A Fundamental of Lean is the elimination of waste, in all of its forms. What if by doing this, you can also become Green. With every initiative, simply ask the question “Is this a good Green idea?” It needs to become a standard question. Simple initiatives can reap significant benefits.

  • How can you make your product or its packaging more environmentally friendly. It is often the case that the customer does not require expensive packaging. Ask your customer “What do they want, are they prepared to help being Green?”
  • Waste disposal is becoming a significant cost for some organizations and this can be addressed through the 3Rs – reduce, reuse & recycling, with recycling being the last resort as often it is dearer to recycle that it is to dump.
  • Look to minimize both raw material stock and finished goods inventory. Aside from being a good financial idea, it reduces the amount of disposal that is required when it becomes obsolete.
  • Reduction in the use of compressed air – the most expensive source of power.
  • The use of BMS systems or protocols.
  • Look to install intelligent lighting control systems in every new building initiative to ensure that they are not left on when vacant.

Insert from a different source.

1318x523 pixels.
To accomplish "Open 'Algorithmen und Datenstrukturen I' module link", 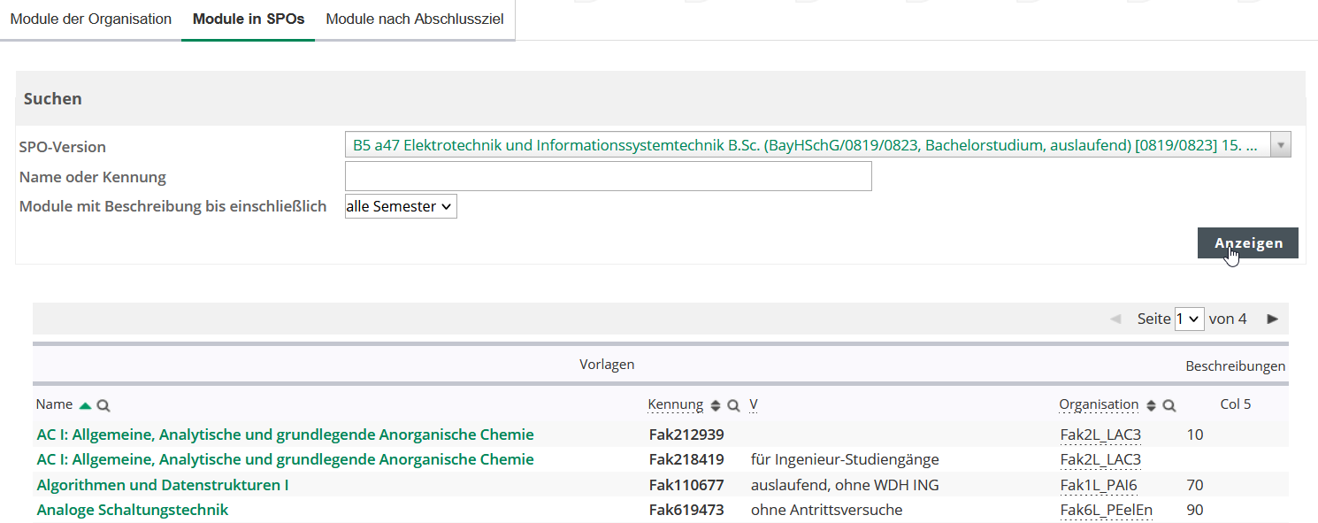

Investment in Green initiatives are often put on the back burner. This can be due to the fact that the payback is longer (typically 2 to 7 years) or whatever investment euros that are available are prioritized for business expansion. Most manufacturing entities fall into the general classification of 50% of their cost being materials, 25% being labour and 25% being overhead. Most costs associated with Green initiatives fall into the overhead classification and as a result, unless there is a significant overhead, for example power, the overhead element of the cost structure has been largely overlooked. However, for some companies significant savings have been made on the back of Green investments.

  • Use of alternative heating (wood chip, geothermal, biomass)
  • Where there is a constant energy requirement, use of wind turbines or CHP
  • Heat recovery from waste streams, particularly compressor rooms
  • Waste water treatment using Reverse Osmosis, reed beds & willow plantations
  • Securing ISO14001, ISO5001 or even ISO2600(CSR)

We need to make investing in Green initiatives a real option for SMEs. This can be achieved through availability of cheap funding or tax incentives or other financial benefits that will allow the longer payback time to be shortened. The Enterprise Ireland’s GreenStart & GreenPlus Initiatives do give support but not enough companies are taking up the opportunity. We need to make Green “Sexy” and the best way to do that is for it to save money.